### Records from a data source
————————
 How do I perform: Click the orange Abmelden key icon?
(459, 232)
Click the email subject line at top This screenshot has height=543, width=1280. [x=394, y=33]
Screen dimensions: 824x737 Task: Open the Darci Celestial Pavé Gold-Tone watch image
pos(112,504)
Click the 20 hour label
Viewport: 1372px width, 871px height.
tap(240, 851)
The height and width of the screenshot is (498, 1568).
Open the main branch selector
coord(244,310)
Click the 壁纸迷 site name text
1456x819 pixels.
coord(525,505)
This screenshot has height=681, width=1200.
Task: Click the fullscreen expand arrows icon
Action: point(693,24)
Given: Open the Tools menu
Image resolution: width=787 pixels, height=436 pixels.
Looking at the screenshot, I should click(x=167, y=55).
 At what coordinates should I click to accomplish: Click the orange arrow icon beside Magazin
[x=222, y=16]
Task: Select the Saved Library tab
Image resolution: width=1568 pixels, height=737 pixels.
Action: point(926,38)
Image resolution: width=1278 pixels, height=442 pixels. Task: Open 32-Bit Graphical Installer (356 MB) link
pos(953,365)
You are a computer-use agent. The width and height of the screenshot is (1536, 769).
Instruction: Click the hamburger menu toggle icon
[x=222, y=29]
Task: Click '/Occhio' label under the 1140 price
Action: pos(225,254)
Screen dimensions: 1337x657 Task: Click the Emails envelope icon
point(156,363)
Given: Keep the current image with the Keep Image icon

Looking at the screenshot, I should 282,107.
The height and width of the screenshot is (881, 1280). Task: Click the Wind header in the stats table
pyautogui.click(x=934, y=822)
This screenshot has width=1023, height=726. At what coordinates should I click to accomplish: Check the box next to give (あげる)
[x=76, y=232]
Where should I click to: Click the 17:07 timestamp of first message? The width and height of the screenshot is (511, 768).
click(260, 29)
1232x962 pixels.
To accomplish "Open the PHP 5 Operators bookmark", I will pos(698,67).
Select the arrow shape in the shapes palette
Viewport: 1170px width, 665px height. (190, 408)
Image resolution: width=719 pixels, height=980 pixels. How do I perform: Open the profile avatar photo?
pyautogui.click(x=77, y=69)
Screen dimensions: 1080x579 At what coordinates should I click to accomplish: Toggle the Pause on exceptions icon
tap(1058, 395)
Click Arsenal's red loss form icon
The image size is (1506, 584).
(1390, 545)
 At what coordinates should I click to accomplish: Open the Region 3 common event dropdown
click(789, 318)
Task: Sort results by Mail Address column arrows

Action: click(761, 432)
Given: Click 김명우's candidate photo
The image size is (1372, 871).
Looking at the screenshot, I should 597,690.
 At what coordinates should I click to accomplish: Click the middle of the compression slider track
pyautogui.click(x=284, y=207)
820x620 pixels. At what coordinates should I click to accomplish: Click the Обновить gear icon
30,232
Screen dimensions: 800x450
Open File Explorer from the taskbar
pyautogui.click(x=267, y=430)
————————
### Work to complete
The required output is the exact run of lines from the beginning of the records to the line with "Click the email subject", that line included.

### Answer section
 How do I perform: Click the orange Abmelden key icon?
(459, 232)
Click the email subject line at top This screenshot has height=543, width=1280. [x=394, y=33]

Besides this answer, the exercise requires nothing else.